* _What is expected_
Word for word, transcribe the data below from the line with "nhjngj (333, 615)" to the line with "QUẢN LÝ KHỐI", keeping both of those lines.

* _Available records_
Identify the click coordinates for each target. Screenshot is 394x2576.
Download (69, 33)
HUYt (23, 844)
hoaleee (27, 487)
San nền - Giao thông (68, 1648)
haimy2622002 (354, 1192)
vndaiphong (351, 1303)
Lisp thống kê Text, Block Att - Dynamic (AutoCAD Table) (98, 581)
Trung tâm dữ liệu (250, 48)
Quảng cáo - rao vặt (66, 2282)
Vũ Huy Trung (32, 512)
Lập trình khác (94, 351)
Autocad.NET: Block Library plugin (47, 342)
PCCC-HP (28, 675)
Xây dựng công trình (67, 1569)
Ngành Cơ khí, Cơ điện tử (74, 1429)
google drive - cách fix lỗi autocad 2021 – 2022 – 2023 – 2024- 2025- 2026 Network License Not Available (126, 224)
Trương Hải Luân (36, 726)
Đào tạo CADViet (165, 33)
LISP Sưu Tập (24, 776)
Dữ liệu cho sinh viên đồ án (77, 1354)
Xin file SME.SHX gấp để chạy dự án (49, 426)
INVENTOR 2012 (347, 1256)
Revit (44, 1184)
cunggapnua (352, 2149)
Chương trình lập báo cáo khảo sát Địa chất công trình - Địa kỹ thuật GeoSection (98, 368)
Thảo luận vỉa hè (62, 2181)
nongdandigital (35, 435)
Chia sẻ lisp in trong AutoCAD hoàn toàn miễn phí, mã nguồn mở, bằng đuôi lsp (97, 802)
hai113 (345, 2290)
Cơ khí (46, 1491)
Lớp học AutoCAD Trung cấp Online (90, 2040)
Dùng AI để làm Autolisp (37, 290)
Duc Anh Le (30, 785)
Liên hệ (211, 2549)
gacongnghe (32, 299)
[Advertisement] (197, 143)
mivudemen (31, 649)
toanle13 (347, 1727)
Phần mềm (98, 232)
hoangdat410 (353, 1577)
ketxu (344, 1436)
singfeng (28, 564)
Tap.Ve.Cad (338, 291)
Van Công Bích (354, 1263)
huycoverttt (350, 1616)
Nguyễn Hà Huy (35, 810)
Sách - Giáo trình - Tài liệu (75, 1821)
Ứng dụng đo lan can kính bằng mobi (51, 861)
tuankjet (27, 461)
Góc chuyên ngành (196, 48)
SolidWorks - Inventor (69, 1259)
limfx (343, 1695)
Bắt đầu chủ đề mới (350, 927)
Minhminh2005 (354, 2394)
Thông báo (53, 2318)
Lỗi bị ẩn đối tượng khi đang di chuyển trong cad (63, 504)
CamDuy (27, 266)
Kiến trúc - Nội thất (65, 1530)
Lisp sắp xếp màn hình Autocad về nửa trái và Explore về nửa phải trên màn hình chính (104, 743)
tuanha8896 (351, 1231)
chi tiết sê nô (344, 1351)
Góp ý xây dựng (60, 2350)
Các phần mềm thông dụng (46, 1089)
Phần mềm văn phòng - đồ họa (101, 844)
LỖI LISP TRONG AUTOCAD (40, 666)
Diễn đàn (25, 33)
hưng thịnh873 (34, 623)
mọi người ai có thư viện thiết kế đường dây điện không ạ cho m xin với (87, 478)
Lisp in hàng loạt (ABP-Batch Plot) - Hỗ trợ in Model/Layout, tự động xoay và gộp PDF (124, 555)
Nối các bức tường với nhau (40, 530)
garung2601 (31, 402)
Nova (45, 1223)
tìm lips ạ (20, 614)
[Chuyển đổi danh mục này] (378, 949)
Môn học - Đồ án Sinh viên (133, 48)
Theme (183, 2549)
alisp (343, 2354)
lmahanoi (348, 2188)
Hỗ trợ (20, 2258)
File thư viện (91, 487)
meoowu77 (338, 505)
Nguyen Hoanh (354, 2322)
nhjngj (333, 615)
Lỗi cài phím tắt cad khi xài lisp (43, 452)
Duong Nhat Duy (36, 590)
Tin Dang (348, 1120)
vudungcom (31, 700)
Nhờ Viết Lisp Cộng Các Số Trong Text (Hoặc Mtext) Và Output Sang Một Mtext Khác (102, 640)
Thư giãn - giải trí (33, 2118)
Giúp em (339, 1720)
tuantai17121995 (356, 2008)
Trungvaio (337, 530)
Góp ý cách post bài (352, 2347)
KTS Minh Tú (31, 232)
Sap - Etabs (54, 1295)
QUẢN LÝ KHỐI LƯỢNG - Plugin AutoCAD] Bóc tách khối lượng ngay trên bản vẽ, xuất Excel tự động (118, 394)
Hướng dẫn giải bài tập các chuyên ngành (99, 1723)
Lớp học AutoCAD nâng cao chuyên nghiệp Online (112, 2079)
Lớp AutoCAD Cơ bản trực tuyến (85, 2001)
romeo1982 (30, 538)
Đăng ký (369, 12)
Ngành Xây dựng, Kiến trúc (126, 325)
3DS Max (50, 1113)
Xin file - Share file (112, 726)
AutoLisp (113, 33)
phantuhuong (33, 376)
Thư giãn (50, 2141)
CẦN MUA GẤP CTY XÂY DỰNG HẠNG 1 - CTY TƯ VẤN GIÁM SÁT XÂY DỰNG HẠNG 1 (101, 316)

* _Exercise output_
nhjngj (333, 615)
Lỗi cài phím tắt cad khi xài lisp (43, 452)
Duong Nhat Duy (36, 590)
Tin Dang (348, 1120)
vudungcom (31, 700)
Nhờ Viết Lisp Cộng Các Số Trong Text (Hoặc Mtext) Và Output Sang Một Mtext Khác (102, 640)
Thư giãn - giải trí (33, 2118)
Giúp em (339, 1720)
tuantai17121995 (356, 2008)
Trungvaio (337, 530)
Góp ý cách post bài (352, 2347)
KTS Minh Tú (31, 232)
Sap - Etabs (54, 1295)
QUẢN LÝ KHỐI LƯỢNG - Plugin AutoCAD] Bóc tách khối lượng ngay trên bản vẽ, xuất Excel tự động (118, 394)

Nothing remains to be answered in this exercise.